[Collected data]
——

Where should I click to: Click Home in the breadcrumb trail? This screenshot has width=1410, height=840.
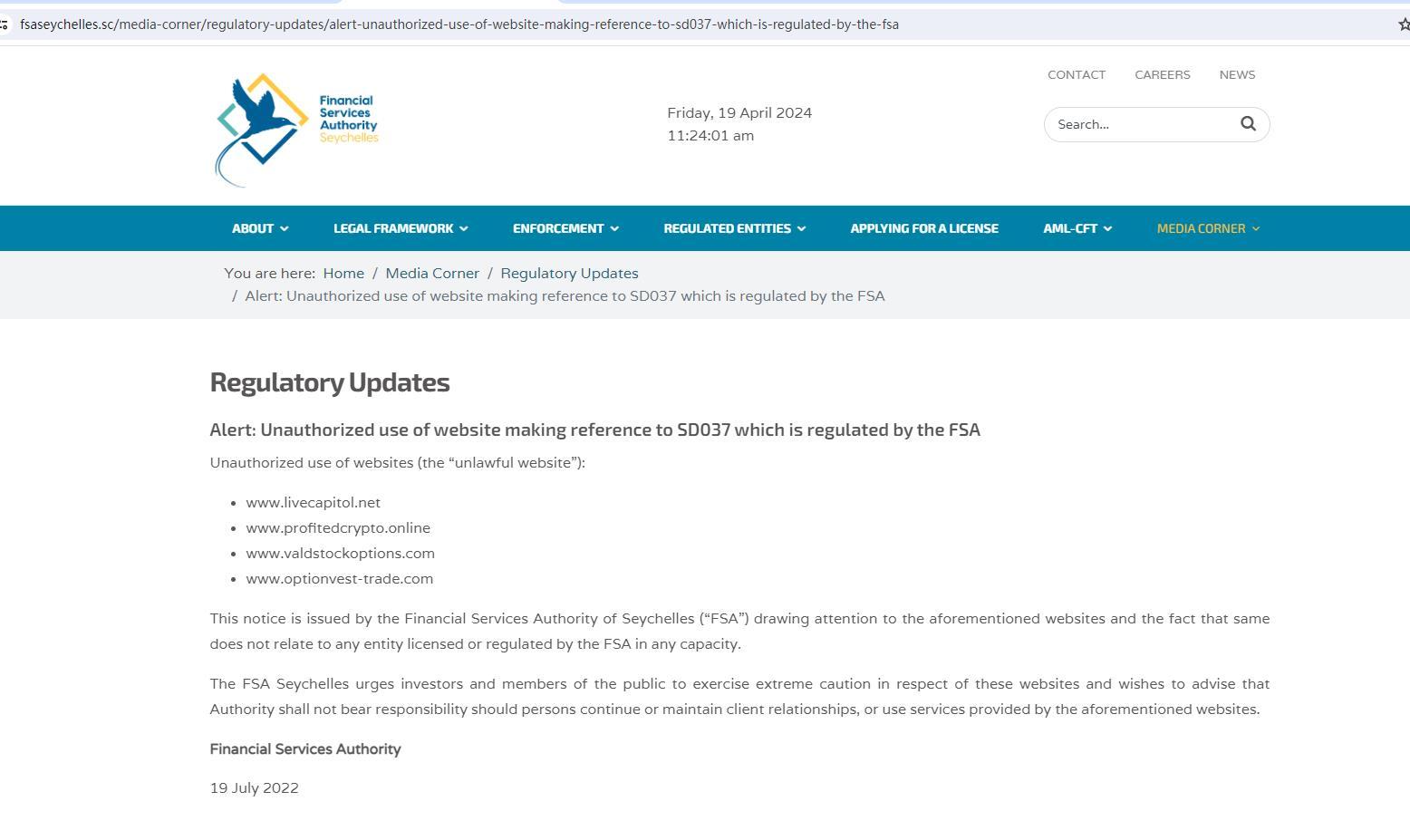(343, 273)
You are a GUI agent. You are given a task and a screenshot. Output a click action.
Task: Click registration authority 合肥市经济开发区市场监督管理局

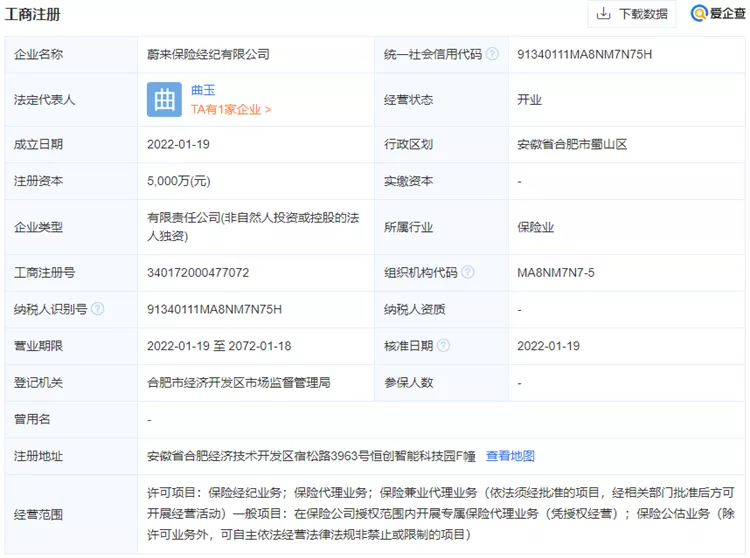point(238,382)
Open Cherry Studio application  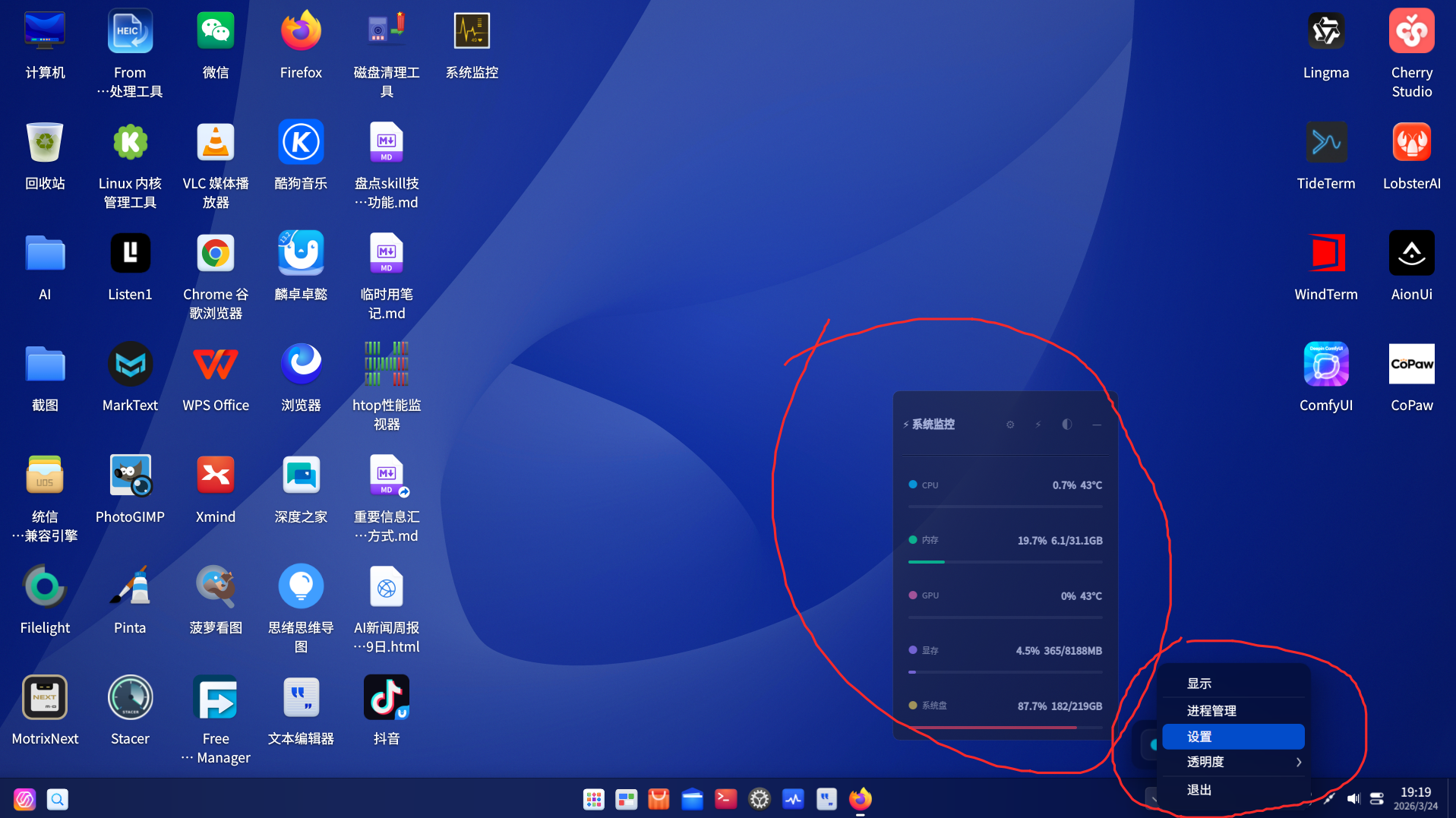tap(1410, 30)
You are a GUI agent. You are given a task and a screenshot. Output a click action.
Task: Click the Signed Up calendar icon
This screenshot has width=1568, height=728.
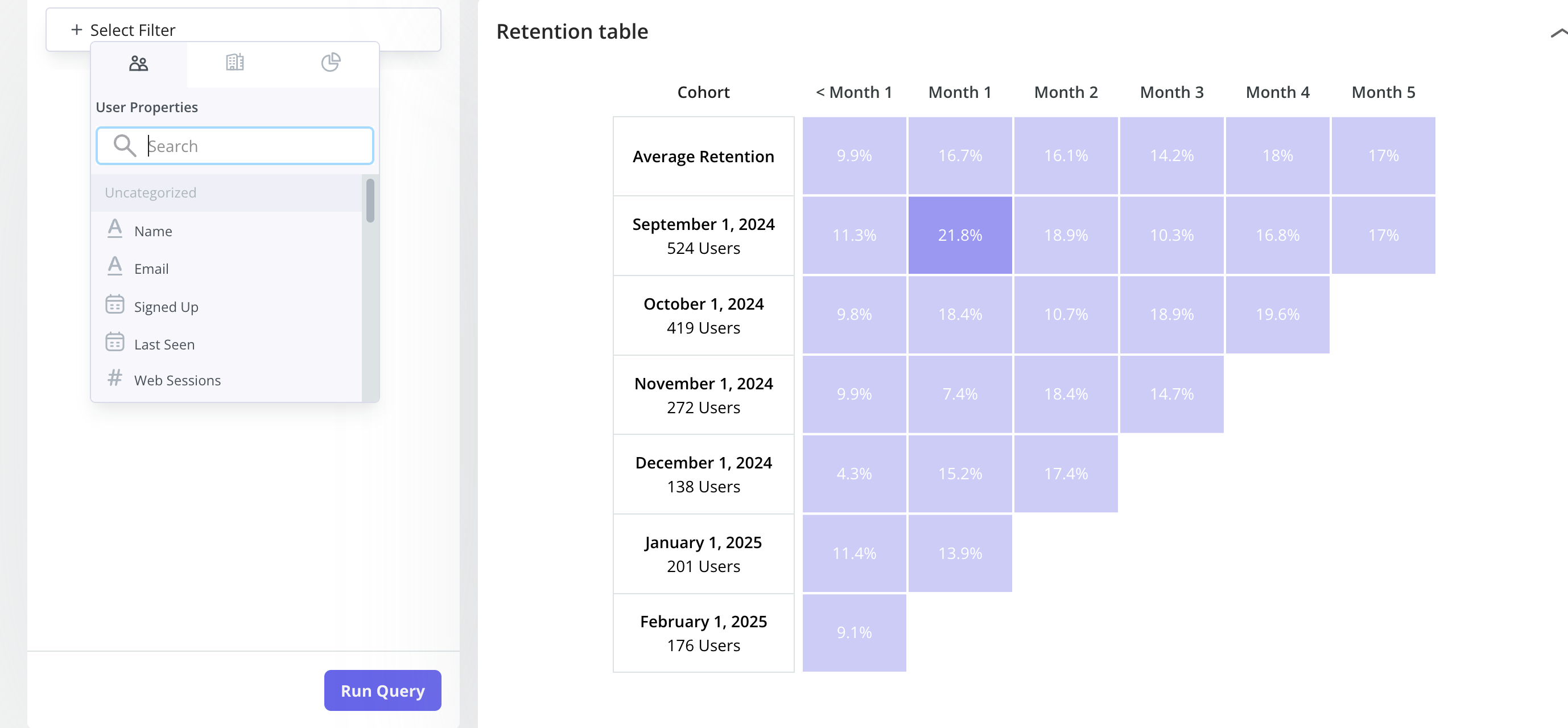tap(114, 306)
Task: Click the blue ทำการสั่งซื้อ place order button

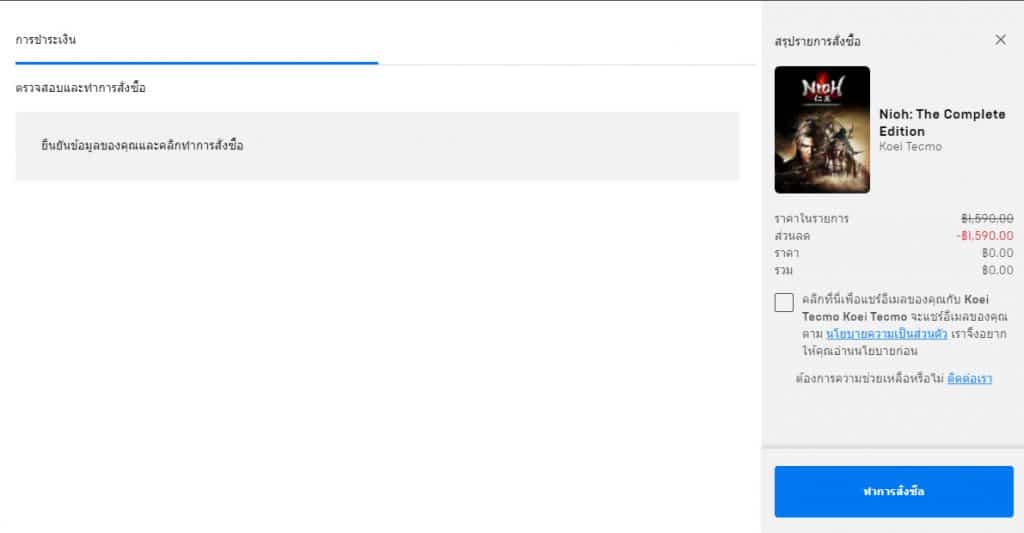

——

• **Exercise**: Which lines in the data contain the string "height", with case taken into account? Copy each of those lines.

• **Full solution**:
Where should I click to: Click Home in the breadcrumb trail? This screenshot has width=1410, height=840.
This screenshot has width=1568, height=728.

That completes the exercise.